A balloon depicting President Donald Trump in the guise of a baby was inflated in Parliament Square in London on 13 July 2018. As the central image of the street protests during Trump’s visit to the United Kingdom, the Trump Baby acquired global status in the anti-Trump movement through an enduring presence on social media. The Museum of London’s subsequent acquisition of the inflatable Trump Baby secured its future within London’s cultural heritage. Viewed through the lens of an aesthetic of protest, the Trump Baby is a humorous material object that ‘depicts Trump as a snarling baby in a nappy with tiny hands and moobs’ (McGarry, 2018).
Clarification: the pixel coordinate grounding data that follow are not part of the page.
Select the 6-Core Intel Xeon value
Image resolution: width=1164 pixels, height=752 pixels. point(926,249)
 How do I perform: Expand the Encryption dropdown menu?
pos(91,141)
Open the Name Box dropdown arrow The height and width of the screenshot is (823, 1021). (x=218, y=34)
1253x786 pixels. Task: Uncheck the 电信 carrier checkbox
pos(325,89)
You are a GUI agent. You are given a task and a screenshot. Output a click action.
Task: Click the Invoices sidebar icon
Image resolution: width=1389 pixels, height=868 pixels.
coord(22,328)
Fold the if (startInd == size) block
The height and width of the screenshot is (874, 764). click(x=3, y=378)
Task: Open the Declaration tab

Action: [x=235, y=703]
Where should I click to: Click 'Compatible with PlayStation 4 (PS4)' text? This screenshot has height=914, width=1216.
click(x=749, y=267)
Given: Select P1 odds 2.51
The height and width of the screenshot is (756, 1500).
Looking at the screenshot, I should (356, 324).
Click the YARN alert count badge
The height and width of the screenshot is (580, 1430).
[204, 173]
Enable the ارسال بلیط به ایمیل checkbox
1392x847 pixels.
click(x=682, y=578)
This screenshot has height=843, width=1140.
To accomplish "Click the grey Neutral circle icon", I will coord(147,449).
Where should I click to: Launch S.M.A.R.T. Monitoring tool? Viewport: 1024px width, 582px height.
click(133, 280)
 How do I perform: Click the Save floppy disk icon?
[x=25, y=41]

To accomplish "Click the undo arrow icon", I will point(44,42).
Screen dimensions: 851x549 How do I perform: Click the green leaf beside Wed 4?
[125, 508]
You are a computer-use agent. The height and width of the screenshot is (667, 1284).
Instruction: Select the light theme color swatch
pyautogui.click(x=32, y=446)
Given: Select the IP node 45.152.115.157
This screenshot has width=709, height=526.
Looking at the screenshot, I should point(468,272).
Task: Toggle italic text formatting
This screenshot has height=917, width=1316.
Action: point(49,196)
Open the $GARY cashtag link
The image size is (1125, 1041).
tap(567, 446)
While this caricature might be critiqued as ‘blimp’ and ‘simplistic’ (Fenner, 2018), the protesters, as socio-political actors, have appropriated the image of the baby.
Within the aesthetic Trump and baby are inseparable; the image embodies the values of unfairness and injustice associated with Trump’s authoritarianism (Robson, 2022). The Trump Baby generates a feeling of uncertainty; it obscures the agentic child as citizen as she is subsumed by Trump’s nepotism, racism and misogyny. Viewed through the postmodern perspective, the child becomes the manufactured stranger and as such is feared (Bauman,1997). A narrative emerges of the child as powerless, irrational and without agency, rights or capacity. The Trump Baby is ‘the oppressed who have been denied the sources for identity building and so (for all practical intents and purposes) also the tools of citizenship’ (Bauman, 1997, p. 34). In the protest, adults mock and humiliate the child.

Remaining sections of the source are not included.